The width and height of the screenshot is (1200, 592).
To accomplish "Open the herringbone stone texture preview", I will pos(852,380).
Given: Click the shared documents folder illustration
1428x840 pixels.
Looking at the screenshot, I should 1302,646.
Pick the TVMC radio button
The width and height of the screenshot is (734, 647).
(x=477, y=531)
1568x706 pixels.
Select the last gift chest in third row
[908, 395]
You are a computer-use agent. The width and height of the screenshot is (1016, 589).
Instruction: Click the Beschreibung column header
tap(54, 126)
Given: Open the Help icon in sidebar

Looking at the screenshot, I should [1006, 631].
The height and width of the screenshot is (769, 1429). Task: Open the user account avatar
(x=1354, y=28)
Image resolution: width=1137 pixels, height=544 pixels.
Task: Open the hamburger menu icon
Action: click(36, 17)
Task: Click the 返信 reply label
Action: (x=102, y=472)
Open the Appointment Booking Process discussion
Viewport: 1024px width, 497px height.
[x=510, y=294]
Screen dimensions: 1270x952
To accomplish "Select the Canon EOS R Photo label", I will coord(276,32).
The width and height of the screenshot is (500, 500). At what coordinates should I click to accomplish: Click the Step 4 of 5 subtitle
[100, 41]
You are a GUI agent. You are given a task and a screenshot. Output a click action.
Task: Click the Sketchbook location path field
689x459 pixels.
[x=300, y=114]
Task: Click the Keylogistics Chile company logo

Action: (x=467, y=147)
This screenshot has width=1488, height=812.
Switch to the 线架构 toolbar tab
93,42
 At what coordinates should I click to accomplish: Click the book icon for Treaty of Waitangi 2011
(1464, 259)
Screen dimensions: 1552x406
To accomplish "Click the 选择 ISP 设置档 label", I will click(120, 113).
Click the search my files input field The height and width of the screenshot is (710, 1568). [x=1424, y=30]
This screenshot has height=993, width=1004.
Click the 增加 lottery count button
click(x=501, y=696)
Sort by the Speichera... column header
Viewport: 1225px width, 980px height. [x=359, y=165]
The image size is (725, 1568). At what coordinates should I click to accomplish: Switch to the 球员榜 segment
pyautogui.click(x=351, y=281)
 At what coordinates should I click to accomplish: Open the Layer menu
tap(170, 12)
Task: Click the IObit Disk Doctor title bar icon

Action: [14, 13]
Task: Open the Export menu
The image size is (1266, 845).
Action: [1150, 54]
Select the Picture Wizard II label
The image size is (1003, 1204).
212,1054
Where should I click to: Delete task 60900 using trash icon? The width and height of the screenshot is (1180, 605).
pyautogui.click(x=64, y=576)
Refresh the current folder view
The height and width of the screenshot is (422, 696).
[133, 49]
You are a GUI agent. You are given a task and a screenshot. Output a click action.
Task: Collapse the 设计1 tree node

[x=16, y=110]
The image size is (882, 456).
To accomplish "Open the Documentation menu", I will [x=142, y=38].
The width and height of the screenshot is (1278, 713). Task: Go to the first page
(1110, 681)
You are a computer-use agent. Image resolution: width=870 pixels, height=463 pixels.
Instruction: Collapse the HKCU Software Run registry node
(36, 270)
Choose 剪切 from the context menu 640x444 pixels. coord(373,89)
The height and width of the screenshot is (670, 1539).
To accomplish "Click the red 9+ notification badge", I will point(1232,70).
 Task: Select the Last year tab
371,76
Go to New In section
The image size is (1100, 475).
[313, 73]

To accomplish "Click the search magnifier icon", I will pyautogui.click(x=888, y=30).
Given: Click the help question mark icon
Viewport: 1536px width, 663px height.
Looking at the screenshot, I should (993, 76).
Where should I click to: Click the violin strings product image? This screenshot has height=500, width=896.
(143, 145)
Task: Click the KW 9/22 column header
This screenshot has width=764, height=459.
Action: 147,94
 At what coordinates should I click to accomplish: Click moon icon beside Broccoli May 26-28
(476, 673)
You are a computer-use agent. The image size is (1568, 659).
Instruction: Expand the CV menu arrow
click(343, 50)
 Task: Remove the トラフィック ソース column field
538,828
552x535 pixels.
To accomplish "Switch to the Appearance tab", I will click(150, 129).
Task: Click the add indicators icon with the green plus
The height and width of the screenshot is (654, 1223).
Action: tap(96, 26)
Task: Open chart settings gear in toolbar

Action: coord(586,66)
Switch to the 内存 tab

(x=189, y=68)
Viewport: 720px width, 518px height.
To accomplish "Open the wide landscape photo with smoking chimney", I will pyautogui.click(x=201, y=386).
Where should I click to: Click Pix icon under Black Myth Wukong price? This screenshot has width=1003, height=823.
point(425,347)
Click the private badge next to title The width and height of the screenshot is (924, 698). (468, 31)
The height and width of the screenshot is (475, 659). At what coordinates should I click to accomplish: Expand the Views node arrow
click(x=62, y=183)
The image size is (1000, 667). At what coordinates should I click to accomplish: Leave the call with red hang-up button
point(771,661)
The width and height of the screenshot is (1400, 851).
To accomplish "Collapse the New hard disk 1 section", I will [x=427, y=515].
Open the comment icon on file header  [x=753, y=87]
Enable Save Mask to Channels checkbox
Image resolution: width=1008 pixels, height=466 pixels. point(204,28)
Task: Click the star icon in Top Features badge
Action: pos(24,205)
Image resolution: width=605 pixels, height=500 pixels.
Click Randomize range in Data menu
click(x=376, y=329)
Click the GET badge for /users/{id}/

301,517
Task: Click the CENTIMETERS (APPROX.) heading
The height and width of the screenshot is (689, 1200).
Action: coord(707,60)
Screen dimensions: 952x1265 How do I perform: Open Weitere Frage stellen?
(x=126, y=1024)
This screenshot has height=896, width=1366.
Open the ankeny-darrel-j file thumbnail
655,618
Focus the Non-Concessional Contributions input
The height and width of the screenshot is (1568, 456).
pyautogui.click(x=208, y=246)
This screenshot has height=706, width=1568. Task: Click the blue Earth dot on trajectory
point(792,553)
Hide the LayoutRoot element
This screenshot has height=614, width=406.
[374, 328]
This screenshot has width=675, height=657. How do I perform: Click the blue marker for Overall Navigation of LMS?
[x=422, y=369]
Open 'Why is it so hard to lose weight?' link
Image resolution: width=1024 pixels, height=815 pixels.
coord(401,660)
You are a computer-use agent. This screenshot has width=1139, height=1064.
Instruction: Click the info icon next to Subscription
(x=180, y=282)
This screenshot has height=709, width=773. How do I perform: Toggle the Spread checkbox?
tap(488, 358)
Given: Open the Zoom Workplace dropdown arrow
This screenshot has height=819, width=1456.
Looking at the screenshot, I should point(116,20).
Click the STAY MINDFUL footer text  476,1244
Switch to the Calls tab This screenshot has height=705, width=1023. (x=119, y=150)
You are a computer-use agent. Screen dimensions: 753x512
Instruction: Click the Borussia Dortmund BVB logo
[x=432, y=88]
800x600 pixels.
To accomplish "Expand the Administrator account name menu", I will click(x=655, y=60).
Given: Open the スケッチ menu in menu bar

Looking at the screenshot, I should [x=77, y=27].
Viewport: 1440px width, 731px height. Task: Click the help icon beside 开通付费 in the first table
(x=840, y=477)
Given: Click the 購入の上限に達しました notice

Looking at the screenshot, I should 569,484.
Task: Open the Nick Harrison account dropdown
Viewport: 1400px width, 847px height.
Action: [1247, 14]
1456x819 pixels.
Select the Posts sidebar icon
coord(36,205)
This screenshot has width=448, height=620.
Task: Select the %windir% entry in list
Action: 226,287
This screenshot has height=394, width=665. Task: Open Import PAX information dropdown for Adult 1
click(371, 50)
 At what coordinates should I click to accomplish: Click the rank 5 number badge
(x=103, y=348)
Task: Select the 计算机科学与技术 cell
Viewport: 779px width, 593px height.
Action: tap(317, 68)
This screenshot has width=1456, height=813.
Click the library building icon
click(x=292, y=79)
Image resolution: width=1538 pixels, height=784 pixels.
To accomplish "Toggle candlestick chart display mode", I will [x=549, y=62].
________________
• [TASK DETAILS]
Read the entries and select each line where the word "computer" is found.

• [TASK RESULT]
You are a computer-use agent. The width and height of the screenshot is (1016, 589).
You are a computer-use agent. Image resolution: width=870 pixels, height=463 pixels.
You are a computer-use agent. The image size is (1568, 659).
You are a computer-use agent. This screenshot has width=1139, height=1064.
You are a computer-use agent. Screen dimensions: 753x512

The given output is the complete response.